Recently on World Hepatitis Day, the World Hepatitis Alliance has called for urgent attention to be given to recent figures showing that although viral hepatitis kills as many as HIV/AIDS, the great majority of countries have no programmes in place to tackle it.
'Viral hepatitis is the 8th leading cause of death worldwide, killing as many people as HIV/AIDS every single year' says Charles Gore, President of the World Hepatitis Alliance. '500 million people worldwide are chronically infected. In the face of these numbers how is it possible that viral hepatitis receives so little priority across the world?'
Presently, diseases receive attention and funding depending on their global priority. However the global priority list does not necessarily reflect the real burden of disease. This has led to responses that are disproportionate to disease impact, and has left some diseases tragically under-resourced. Therefore, the majority of governments have failed to dedicate resources to viral hepatitis, even in countries where prevalence is up to 20%.

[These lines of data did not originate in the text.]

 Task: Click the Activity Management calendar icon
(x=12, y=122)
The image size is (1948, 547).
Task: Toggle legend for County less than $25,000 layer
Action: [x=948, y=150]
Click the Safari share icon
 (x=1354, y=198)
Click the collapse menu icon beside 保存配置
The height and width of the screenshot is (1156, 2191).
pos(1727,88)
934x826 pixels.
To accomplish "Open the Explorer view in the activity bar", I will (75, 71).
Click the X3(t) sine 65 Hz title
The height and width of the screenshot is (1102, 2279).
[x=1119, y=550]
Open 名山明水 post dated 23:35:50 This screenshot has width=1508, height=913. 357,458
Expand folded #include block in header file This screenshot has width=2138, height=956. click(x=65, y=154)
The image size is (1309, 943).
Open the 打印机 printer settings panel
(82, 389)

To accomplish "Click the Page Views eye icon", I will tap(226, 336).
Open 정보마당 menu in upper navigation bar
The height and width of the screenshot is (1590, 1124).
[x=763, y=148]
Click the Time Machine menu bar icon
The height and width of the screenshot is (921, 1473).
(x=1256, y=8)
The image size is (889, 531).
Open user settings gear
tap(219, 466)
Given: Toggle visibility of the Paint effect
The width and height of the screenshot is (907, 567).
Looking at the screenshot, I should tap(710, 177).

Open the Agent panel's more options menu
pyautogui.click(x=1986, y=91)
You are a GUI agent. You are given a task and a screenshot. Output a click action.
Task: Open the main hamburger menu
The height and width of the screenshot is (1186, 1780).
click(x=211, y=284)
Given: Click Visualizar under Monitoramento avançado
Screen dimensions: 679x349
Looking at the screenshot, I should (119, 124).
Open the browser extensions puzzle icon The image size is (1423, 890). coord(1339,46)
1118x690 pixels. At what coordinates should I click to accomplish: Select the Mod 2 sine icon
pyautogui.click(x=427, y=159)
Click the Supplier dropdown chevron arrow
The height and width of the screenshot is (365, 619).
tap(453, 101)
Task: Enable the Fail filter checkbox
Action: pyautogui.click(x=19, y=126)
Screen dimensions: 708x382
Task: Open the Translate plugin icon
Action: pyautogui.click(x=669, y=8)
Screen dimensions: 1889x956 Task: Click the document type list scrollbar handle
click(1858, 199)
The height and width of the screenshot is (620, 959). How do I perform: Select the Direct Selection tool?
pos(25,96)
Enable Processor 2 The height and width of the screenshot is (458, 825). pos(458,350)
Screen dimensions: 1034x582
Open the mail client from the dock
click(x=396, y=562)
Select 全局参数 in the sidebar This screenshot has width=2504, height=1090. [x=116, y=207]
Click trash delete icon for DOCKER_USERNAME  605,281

The Global Report released by the World Health Organization (WHO) this month showed the extent to which viral hepatitis is ignored. Only 37% of countries have a national strategy or plan for viral hepatitis, and less than 30% reported having a department responsible solely for viral hepatitis related activities. The lack of response to the world's 8th biggest killer is truly baffling. Not only does it put millions of lives at risk by allowing this silent epidemic to grow, it leaves the 500 million people who are acutely infected entirely abandoned without support or recognition.
The Global Burden of Disease study released last year in the Lancet shows that viral hepatitis was responsible for almost 1.45 million deaths in 2010, the same as HIV/AIDS and importantly more than TB or Malaria. Despite this enormous annual death toll, leaders in global health consistently leave it off their agendas.
In 2010 the WHO openly recognized that viral hepatitis is a prime cause for concern by making World Hepatitis Day one of only 7 world health days formally recognized by WHO and all Member States. Nevertheless, major changes to the global health point of view are yet to be seen.